- [Task description] Present the lines below as a numbered list, omitting any blank lines.

(Records)
········

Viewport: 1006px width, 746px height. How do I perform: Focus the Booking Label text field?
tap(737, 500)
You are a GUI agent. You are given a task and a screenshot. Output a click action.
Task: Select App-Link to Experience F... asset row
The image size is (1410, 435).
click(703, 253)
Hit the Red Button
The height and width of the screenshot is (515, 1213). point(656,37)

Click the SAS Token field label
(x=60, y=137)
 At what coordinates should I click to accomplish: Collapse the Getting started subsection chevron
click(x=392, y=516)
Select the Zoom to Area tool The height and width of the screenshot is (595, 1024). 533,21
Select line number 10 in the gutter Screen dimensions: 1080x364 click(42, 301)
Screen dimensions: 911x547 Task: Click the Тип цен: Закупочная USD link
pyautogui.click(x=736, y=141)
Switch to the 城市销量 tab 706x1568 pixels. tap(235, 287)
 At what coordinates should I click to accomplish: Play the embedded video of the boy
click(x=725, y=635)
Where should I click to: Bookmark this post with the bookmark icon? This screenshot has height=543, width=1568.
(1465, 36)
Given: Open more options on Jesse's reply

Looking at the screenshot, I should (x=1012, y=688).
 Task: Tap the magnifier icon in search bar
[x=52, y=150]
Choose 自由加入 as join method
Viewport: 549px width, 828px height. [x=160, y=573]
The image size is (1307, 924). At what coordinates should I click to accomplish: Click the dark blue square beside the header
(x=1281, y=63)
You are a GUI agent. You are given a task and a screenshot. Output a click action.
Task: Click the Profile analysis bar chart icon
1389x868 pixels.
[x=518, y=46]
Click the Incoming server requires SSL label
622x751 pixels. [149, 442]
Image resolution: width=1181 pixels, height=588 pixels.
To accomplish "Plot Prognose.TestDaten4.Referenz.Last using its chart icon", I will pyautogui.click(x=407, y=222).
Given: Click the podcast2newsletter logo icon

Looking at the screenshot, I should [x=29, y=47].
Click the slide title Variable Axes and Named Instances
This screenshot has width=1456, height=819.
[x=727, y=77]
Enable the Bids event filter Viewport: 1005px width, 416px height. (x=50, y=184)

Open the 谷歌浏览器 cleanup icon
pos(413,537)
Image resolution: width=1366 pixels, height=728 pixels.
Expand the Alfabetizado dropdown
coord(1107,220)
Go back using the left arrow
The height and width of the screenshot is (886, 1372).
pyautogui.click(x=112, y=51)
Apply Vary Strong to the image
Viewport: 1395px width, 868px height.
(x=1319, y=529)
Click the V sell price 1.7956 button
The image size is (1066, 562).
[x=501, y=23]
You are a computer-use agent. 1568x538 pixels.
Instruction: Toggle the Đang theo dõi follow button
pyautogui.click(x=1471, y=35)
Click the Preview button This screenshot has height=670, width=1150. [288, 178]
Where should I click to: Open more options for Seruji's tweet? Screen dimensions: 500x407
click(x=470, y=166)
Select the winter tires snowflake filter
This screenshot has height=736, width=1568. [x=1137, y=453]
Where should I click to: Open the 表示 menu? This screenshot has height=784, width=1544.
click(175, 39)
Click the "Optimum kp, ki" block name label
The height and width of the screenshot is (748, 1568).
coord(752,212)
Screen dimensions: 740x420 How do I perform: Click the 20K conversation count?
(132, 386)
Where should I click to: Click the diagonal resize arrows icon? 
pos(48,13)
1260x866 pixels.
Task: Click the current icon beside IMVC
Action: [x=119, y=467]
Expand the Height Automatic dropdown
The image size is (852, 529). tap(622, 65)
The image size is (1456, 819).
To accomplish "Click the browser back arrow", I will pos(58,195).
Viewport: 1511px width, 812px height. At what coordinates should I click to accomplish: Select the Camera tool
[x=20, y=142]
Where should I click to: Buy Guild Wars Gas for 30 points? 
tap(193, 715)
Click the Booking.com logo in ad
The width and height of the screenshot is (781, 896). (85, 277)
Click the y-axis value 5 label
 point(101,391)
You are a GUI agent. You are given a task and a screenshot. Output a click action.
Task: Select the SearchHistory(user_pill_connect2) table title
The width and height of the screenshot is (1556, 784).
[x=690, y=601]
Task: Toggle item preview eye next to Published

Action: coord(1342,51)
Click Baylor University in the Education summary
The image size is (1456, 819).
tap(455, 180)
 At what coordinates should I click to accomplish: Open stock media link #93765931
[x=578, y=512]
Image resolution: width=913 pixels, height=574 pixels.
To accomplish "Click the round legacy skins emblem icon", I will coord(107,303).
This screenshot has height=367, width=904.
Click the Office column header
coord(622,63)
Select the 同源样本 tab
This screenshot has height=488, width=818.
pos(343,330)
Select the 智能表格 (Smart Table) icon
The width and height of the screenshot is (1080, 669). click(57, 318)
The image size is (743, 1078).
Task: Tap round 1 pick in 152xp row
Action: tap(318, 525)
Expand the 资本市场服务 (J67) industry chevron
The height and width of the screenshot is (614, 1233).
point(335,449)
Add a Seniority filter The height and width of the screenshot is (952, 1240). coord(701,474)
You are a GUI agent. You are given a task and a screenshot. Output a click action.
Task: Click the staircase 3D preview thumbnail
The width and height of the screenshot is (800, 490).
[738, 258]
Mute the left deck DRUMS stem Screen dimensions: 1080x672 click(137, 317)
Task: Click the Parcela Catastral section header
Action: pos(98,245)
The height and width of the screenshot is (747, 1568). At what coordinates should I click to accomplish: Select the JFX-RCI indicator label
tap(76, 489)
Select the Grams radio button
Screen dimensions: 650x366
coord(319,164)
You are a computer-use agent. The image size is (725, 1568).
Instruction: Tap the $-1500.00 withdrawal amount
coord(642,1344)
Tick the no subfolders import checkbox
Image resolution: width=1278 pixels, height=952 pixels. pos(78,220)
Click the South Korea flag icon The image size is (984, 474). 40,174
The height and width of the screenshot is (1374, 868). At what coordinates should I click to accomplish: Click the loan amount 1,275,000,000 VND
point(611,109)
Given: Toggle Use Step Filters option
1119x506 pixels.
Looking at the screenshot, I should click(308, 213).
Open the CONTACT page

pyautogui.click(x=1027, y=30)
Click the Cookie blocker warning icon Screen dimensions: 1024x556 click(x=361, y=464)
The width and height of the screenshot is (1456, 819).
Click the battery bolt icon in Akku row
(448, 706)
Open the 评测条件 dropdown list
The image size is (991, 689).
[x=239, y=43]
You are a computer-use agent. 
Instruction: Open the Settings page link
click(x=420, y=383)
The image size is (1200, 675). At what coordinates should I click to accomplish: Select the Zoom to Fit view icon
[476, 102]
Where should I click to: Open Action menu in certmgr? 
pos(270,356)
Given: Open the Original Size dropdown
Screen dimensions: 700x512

········

- [Response]
1. Viewport: 1006px width, 746px height. How do I perform: Focus the Booking Label text field?
2. tap(737, 500)
3. You are a GUI agent. You are given a task and a screenshot. Output a click action.
4. Task: Select App-Link to Experience F... asset row
5. The image size is (1410, 435).
6. click(703, 253)
7. Hit the Red Button
8. The height and width of the screenshot is (515, 1213). point(656,37)
9. Click the SAS Token field label
10. (x=60, y=137)
11.  At what coordinates should I click to accomplish: Collapse the Getting started subsection chevron
12. click(x=392, y=516)
13. Select the Zoom to Area tool The height and width of the screenshot is (595, 1024). 533,21
14. Select line number 10 in the gutter Screen dimensions: 1080x364 click(42, 301)
15. Screen dimensions: 911x547 Task: Click the Тип цен: Закупочная USD link
16. pyautogui.click(x=736, y=141)
17. Switch to the 城市销量 tab 706x1568 pixels. tap(235, 287)
18.  At what coordinates should I click to accomplish: Play the embedded video of the boy
19. click(x=725, y=635)
20. Where should I click to: Bookmark this post with the bookmark icon? This screenshot has height=543, width=1568.
21. (1465, 36)
22. Given: Open more options on Jesse's reply
23. Looking at the screenshot, I should (x=1012, y=688).
24.  Task: Tap the magnifier icon in search bar
25. [x=52, y=150]
26. Choose 自由加入 as join method
27. Viewport: 549px width, 828px height. [x=160, y=573]
28. The image size is (1307, 924). At what coordinates should I click to accomplish: Click the dark blue square beside the header
29. (x=1281, y=63)
30. You are a GUI agent. You are given a task and a screenshot. Output a click action.
31. Task: Click the Profile analysis bar chart icon
32. 1389x868 pixels.
33. [x=518, y=46]
34. Click the Incoming server requires SSL label
35. 622x751 pixels. [149, 442]
36. Image resolution: width=1181 pixels, height=588 pixels.
37. To accomplish "Plot Prognose.TestDaten4.Referenz.Last using its chart icon", I will pyautogui.click(x=407, y=222).
38. Given: Click the podcast2newsletter logo icon
39. Looking at the screenshot, I should [x=29, y=47].
40. Click the slide title Variable Axes and Named Instances
41. This screenshot has width=1456, height=819.
42. [x=727, y=77]
43. Enable the Bids event filter Viewport: 1005px width, 416px height. (x=50, y=184)
44. Open the 谷歌浏览器 cleanup icon
45. pos(413,537)
46. Image resolution: width=1366 pixels, height=728 pixels.
47. Expand the Alfabetizado dropdown
48. coord(1107,220)
49. Go back using the left arrow
50. The height and width of the screenshot is (886, 1372).
51. pyautogui.click(x=112, y=51)
52. Apply Vary Strong to the image
53. Viewport: 1395px width, 868px height.
54. (x=1319, y=529)
55. Click the V sell price 1.7956 button
56. The image size is (1066, 562).
57. [x=501, y=23]
58. You are a computer-use agent. 1568x538 pixels.
59. Instruction: Toggle the Đang theo dõi follow button
60. pyautogui.click(x=1471, y=35)
61. Click the Preview button This screenshot has height=670, width=1150. [288, 178]
62. Where should I click to: Open more options for Seruji's tweet? Screen dimensions: 500x407
63. click(x=470, y=166)
64. Select the winter tires snowflake filter
65. This screenshot has height=736, width=1568. [x=1137, y=453]
66. Where should I click to: Open the 表示 menu? This screenshot has height=784, width=1544.
67. click(175, 39)
68. Click the "Optimum kp, ki" block name label
69. The height and width of the screenshot is (748, 1568).
70. coord(752,212)
71. Screen dimensions: 740x420 How do I perform: Click the 20K conversation count?
72. (132, 386)
73. Where should I click to: Click the diagonal resize arrows icon? 
74. pos(48,13)
75. 1260x866 pixels.
76. Task: Click the current icon beside IMVC
77. Action: [x=119, y=467]
78. Expand the Height Automatic dropdown
79. The image size is (852, 529). tap(622, 65)
80. The image size is (1456, 819).
81. To accomplish "Click the browser back arrow", I will pos(58,195).
82. Viewport: 1511px width, 812px height. At what coordinates should I click to accomplish: Select the Camera tool
83. [x=20, y=142]
84. Where should I click to: Buy Guild Wars Gas for 30 points? 
85. tap(193, 715)
86. Click the Booking.com logo in ad
87. The width and height of the screenshot is (781, 896). (85, 277)
88. Click the y-axis value 5 label
89.  point(101,391)
90. You are a GUI agent. You are given a task and a screenshot. Output a click action.
91. Task: Select the SearchHistory(user_pill_connect2) table title
92. The width and height of the screenshot is (1556, 784).
93. [x=690, y=601]
94. Task: Toggle item preview eye next to Published
95. Action: coord(1342,51)
96. Click Baylor University in the Education summary
97. The image size is (1456, 819).
98. tap(455, 180)
99.  At what coordinates should I click to accomplish: Open stock media link #93765931
100. [x=578, y=512]
101. Image resolution: width=913 pixels, height=574 pixels.
102. To accomplish "Click the round legacy skins emblem icon", I will coord(107,303).
103. This screenshot has height=367, width=904.
104. Click the Office column header
105. coord(622,63)
106. Select the 同源样本 tab
107. This screenshot has height=488, width=818.
108. pos(343,330)
109. Select the 智能表格 (Smart Table) icon
110. The width and height of the screenshot is (1080, 669). click(57, 318)
111. The image size is (743, 1078).
112. Task: Tap round 1 pick in 152xp row
113. Action: tap(318, 525)
114. Expand the 资本市场服务 (J67) industry chevron
115. The height and width of the screenshot is (614, 1233).
116. point(335,449)
117. Add a Seniority filter The height and width of the screenshot is (952, 1240). coord(701,474)
118. You are a GUI agent. You are given a task and a screenshot. Output a click action.
119. Task: Click the staircase 3D preview thumbnail
120. The width and height of the screenshot is (800, 490).
121. [738, 258]
122. Mute the left deck DRUMS stem Screen dimensions: 1080x672 click(137, 317)
123. Task: Click the Parcela Catastral section header
124. Action: pos(98,245)
125. The height and width of the screenshot is (747, 1568). At what coordinates should I click to accomplish: Select the JFX-RCI indicator label
126. tap(76, 489)
127. Select the Grams radio button
128. Screen dimensions: 650x366
129. coord(319,164)
130. You are a computer-use agent. The image size is (725, 1568).
131. Instruction: Tap the $-1500.00 withdrawal amount
132. coord(642,1344)
133. Tick the no subfolders import checkbox
134. Image resolution: width=1278 pixels, height=952 pixels. pos(78,220)
135. Click the South Korea flag icon The image size is (984, 474). 40,174
136. The height and width of the screenshot is (1374, 868). At what coordinates should I click to accomplish: Click the loan amount 1,275,000,000 VND
137. point(611,109)
138. Given: Toggle Use Step Filters option
139. 1119x506 pixels.
140. Looking at the screenshot, I should click(308, 213).
141. Open the CONTACT page
142. pyautogui.click(x=1027, y=30)
143. Click the Cookie blocker warning icon Screen dimensions: 1024x556 click(x=361, y=464)
144. The width and height of the screenshot is (1456, 819).
145. Click the battery bolt icon in Akku row
146. (448, 706)
147. Open the 评测条件 dropdown list
148. The image size is (991, 689).
149. [x=239, y=43]
150. You are a computer-use agent. 
151. Instruction: Open the Settings page link
152. click(x=420, y=383)
153. The image size is (1200, 675). At what coordinates should I click to accomplish: Select the Zoom to Fit view icon
154. [476, 102]
155. Where should I click to: Open Action menu in certmgr? 
156. pos(270,356)
157. Given: Open the Original Size dropdown
158. Screen dimensions: 700x512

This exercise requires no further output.